Engineers should be able to improve and maintain the open-source libraries on
which they rely _whenever they fucking want_. Working time, weekend time, 6:20
in the morning, whatever. Four fifths of these fucking companies would run
better if they were run by people who actually do the work.

If engineers are managed down to 2-day increments of time instead of 2 months,
then you need to fire 90% of your managers because there clearly isn't enough
real work for them, so they're micromanaging. No one who is smart enough to
write good code should ever have to justify days of his own working time.

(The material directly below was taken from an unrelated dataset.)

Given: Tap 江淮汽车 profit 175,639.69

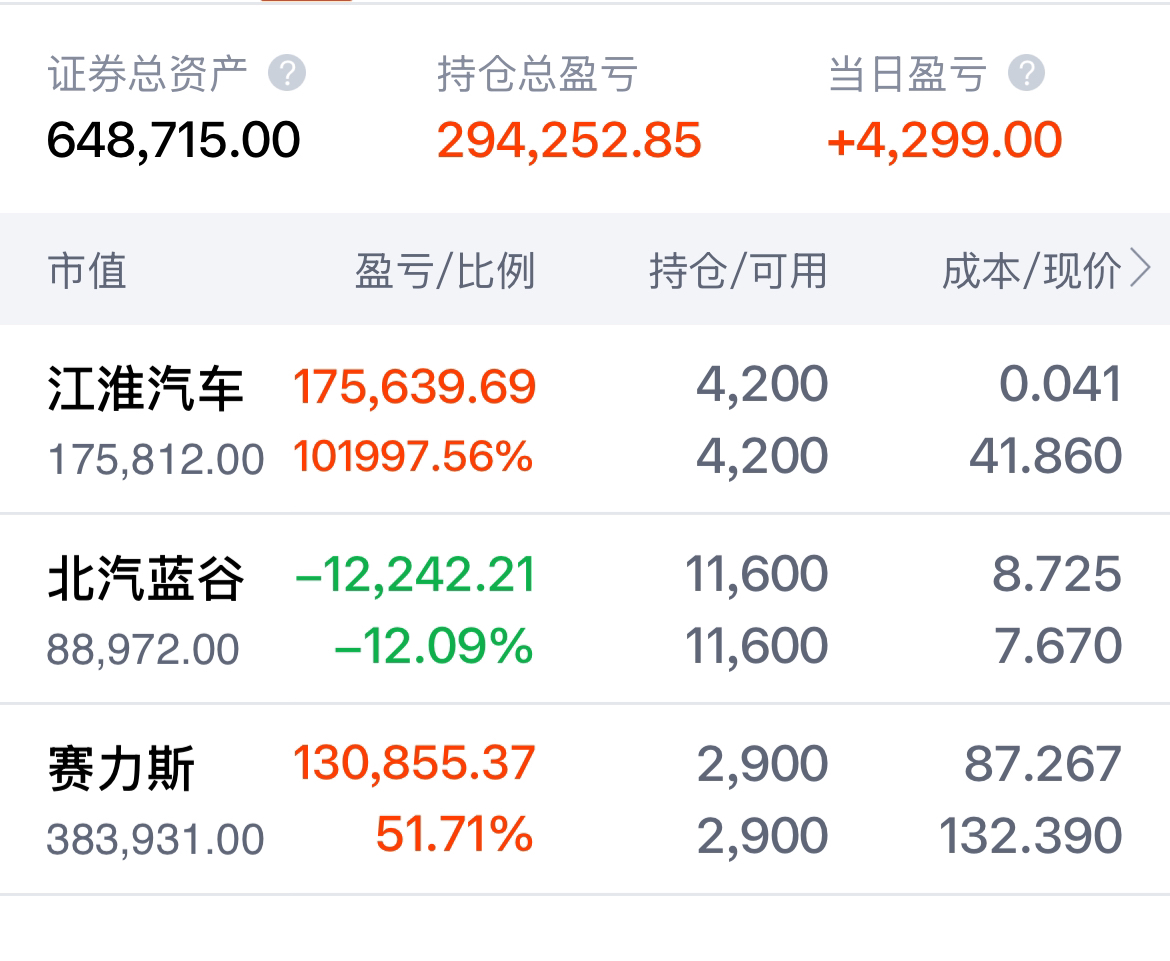Looking at the screenshot, I should pos(415,386).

Fuck
that, and fuck the whole shit pile of "Agile" nonsense that forces us to
pretend that it's OK when senior engineers have to justify weeks and days of
their own working time, often to non-producing "scrum masters" and "product
owners".

I realize that this is a well-intended statement, but it's wrong-headed
because companies where manifestos and official policies are needed just to
shore up an engineer's basic autonomy to do valuable open-source work with
_his own working time_ are companies that don't deserve to live.

------
douche
If only... There are some things in Nancy that I'd love to make some small
changes to, if only to get some more comprehensible errors output when the
Razor viewengine blows up because you typo'ed something in a view. I love
NullReferenceExceptions...

BTW: Is there something weird going on with justification on this page?